A stand of Japanese knotweed across the street from Jen Hunter's house.Photo: Chaiel Schaffel/WBZ NewsRadio

MEDFORD, Mass. (WBZ NewsRadio) — A suburban backyard isn’t the likeliest place for a battlefield. But just under Jen Hunter’s feet, there’s a war raging.

Native plants are battling invasive ones for space, sunlight, and nutrients. And just over the property line, the invaders are handily winning.

A Native Oasis in Invasiveland

Hunter has turned the small West Medford plot into a native nirvana. Instead of grass, a mat of native wild strawberries covers the front yard around an apple tree. In the back, tomatoes and cucumbers share space with rhubarb, pears, and pollinator plants. 

Jen says it all began with a rusty, manual lawn mower that wouldn’t work. From there, they abandoned grass and switched to a lawn alternative: plants like mountain mint and strawberries.

It’s a slice of native plant heaven in what could best be described, on further inspection, as an invasive hellscape. All the rest of the neighborhood yards are crawling with invasive plants. And about twenty feet from the front yard is a fence and a set of train tracks, teeming with a menagerie of the region’s worst invasives. 

“I’ve lived here for 17 years, and I’ve had to look across the street at this forest of knotweed this entire time,” Hunter said.

The Invasive Problem

Not all non-native plants, Hunter explains, are bad. Some, like grass lawns, require extensive effort to even keep them alive, much less spread out of control on their own. But invasive plants have been taken from their native ecosystem and planted in ours, without natural predators to keep them under control.

“They have extra power in our ecosystem, sort of like Superman under our sun. They take over whole areas and become monocultures, and crowd out the native plants,” Jen said. 

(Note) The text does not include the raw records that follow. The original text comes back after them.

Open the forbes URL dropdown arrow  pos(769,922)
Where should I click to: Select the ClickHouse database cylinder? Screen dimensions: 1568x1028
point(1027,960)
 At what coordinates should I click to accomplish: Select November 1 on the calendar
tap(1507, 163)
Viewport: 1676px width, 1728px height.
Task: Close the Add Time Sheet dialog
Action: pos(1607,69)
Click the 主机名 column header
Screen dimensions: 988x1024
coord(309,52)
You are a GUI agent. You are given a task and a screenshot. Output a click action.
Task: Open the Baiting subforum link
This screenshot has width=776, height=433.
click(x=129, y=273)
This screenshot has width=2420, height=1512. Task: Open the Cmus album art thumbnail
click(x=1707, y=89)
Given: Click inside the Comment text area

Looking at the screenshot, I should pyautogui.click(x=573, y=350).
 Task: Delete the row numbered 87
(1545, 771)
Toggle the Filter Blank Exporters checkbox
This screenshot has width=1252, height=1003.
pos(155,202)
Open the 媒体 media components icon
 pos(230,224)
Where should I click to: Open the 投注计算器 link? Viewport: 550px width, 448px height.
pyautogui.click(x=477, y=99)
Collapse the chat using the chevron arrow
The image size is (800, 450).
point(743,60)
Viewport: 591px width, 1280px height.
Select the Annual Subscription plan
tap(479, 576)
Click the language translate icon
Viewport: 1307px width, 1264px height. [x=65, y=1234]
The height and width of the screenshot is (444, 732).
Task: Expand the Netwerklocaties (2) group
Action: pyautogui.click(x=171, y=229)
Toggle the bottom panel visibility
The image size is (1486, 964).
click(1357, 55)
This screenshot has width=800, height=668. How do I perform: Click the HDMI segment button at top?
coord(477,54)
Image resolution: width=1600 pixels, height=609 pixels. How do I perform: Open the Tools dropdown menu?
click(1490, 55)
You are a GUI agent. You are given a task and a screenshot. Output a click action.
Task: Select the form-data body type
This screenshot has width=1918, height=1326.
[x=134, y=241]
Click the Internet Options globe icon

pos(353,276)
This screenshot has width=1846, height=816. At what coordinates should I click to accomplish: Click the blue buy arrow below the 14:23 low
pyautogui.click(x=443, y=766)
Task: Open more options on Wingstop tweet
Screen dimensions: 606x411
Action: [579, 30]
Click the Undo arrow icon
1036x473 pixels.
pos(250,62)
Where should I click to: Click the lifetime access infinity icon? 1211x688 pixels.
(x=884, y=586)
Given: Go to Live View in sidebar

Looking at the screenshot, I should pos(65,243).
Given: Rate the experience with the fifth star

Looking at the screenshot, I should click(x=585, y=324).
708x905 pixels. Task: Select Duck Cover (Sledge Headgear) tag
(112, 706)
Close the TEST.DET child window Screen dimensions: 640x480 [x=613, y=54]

Since native animals depend on native plants, the invaders displace both. Some invasives like Japanese knotweed are so aggressive that they can pulverize house foundations. They cost the United States about $120 billion every year. 

A Who’s-Who of Worst Offenders

Across the street, we take a close look at the invasive plants growing along the rail fence. Most prominent are the tree-of-heaven, massive, hulking trees native to China. Jen says they’re close to useless and almost impossible to destroy. The lumber is not commercially viable, there is no fruit to speak of, and it even smells bad. 

“Some people say it smells like rancid peanut butter,” they said. It did. 

The trees are almost impervious. To actually kill one, the attacker needs to hack gashes in its bark at the right time of year and spray those cuts with herbicides. Simply cutting it down won’t do anything. It’s hardy enough to grow in a pH of around 4.1, the same as a glass of tomato juice.

If anything, the shrubby Japanese knotweed is even hardier. It evolved to grow on the side of volcanoes, so anything New England can throw at it is comparative child’s play. 

“When people say, ‘Why don’t we cover it with a tarp?’ I will say ‘You can cover it with lava, and it will still come back,” Hunter said. 

That’s no exaggeration. Knotweed is often the first succession plant to sprout after a lava flow. Unlike other invasives, it actually does have a saving grace. Japanese knotweed is edible, with a flavor somewhat like rhubarb.

Other notable villains include Black Swallow-wort, a common invasive that tricks monarch butterflies into eating it, and then kills them. 

Fighting Back

With the odds so stacked, Jen has turned to her Medford neighbors for help, starting a local Facebook group to track and destroy the invaders. 

So far, it’s gathered about 300 residents who share tips on how to destroy the plants. 

Jen has floated the idea of an outing with the group to go on offense, uprooting and spraying the noxious weeds wherever they can find them. Her daughter, also an artist, even designed shirts to that effect.

So far, Hunter says local officials haven’t shown much interest in her anti-invasive crusade, but that might change with enough organizing. 

For now, it’s Jen Hunter and her band of weed fighters against the world, one invader at a time.